Q: I understand that you’re looking at ways to ‘fly’ students to campus each day. Can you explain that?

It may sound that way, but we aren’t asking students or community members who normally take the bus to grow wings. TransLink, the Metro Vancouver transit authority, estimates that more than 50,000 people commute back and forth to the campus every day. Of those, 34 per cent use transit. We are working with TransLink to come up with a more sustainable and weatherproof way to transport people to and from Burnaby Mountain.

If we want to achieve a sustainable state, we have to start thinking about challenges in new ways. Therefore, the system we are currently looking into is a high-speed gondola, which would move up to 3,000 people an hour in less than half the time it takes to cover the same distance by bus. This could see a gondola system accommodating a significant proportion of the approximately 25,000 transit trips to and from Burnaby Mountain each day, and would initially reduce greenhouse gas emissions by 1,870 tonnes per year. As a gondola is also cheaper to operate, replacing those diesel buses could also save TransLink millions of dollars each year.

Q: Universities obviously have a strong emphasis on adult students, but I understand that the UniverCity community on Burnaby Mountain aims to teach children as young as three about sustainability. How are you going to do that?

At UniverCity, we aren’t building sustainably to simply lighten our footprint for future generations; we are planning to teach children in the community about living sustainably and allow them to experience it for themselves. The community is home to a large number of young families – in fact, 29 per cent of households have children. To accommodate their needs, in September we opened the community’s first elementary school, and we are currently constructing a new childcare care, both located at the heart of the community, only a five-minute walk from every home.

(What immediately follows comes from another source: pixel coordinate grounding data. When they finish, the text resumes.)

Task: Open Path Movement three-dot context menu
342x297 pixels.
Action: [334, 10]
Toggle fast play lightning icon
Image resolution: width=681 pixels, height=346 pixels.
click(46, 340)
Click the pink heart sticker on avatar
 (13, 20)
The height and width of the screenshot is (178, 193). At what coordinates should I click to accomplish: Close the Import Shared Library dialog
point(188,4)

The elementary school is housed in a university building that was renovated to LEED Gold environmental sustainability standards, featuring solar panels, an outdoor classroom, rainwater collection systems and lots of natural light. As well, the school’s curriculum emphasizes sustainability using the building and the UniverCity community as a teaching tool.

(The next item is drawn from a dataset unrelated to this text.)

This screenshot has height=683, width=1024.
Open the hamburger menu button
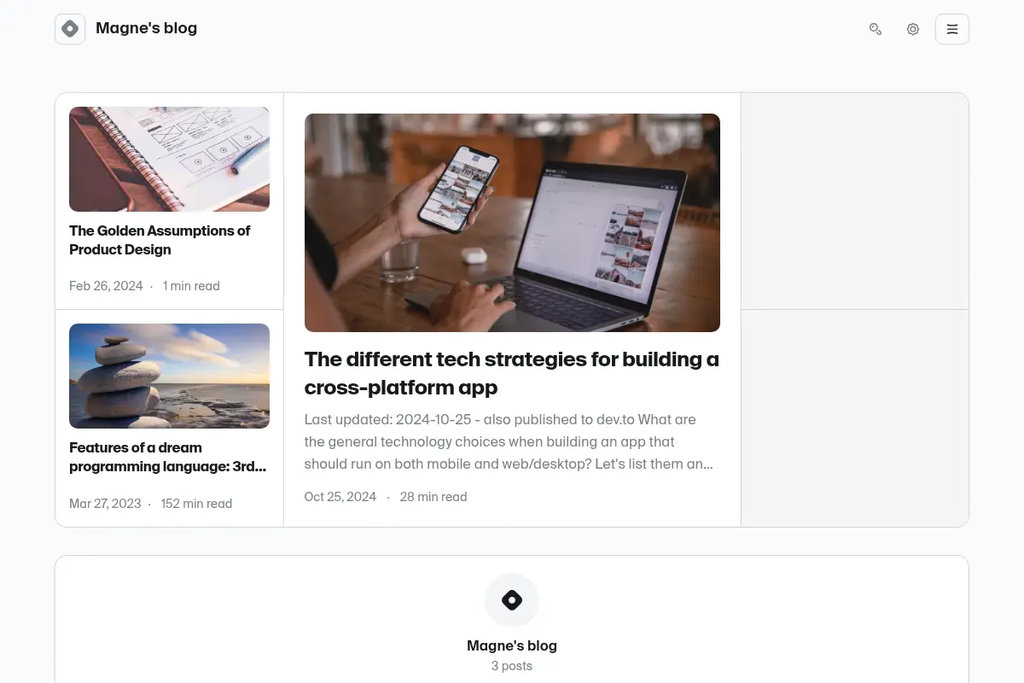(x=952, y=29)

The new childcare centre, for youngsters between three and five years old, is currently being developed as one of the first buildings in Canada to meet the Living Building Challenge™. To achieve that, it must meet a demanding set of guidelines that require the building to generate more energy annually than it uses, to recycle or collect more water than it consumes, to be built free of toxic materials, and to obtain the majority of its materials from within a 500-kilometre radius. This is no small feat, particularly when trying to source materials, like playground slides, close to home.

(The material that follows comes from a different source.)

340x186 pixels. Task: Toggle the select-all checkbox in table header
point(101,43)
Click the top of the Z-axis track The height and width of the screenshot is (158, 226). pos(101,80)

Q: Shouldn’t affordability factor into sustainability? Sustainable products are generally more expensive, which make them less accessible to a lot of people.

There is no reason for sustainable housing to cost more than traditional homes. In fact, at UniverCity “green,” energy-efficient condos are being built for considerably less and the homeowners save money on their utility bills because the buildings are at least 30 per cent more energy efficient.

For example, UniverCity’s award-winning Verdant project is a groundbreaking model of both sustainability and affordability. Developed in partnership with Vancity Enterprises and reSource Rethinking Building and completed in 2007, Verdant is 60-unit wood-frame building that offers family-oriented housing priced 20 per cent below market. The environmentally friendly building is one of the most energy-efficient wood-frame buildings in Canada and was constructed for approximately $145 per square foot (a conventional wood-frame condo building would have been closer to $200 a square foot).

In the case of our new childcare centre, it is being constructed at between $100 and $150 less per square foot than other similar centres in Greater Vancouver.

Finally, the new neighbourhood energy utility will see residents in newly planned housing units pay less for heat and hot water.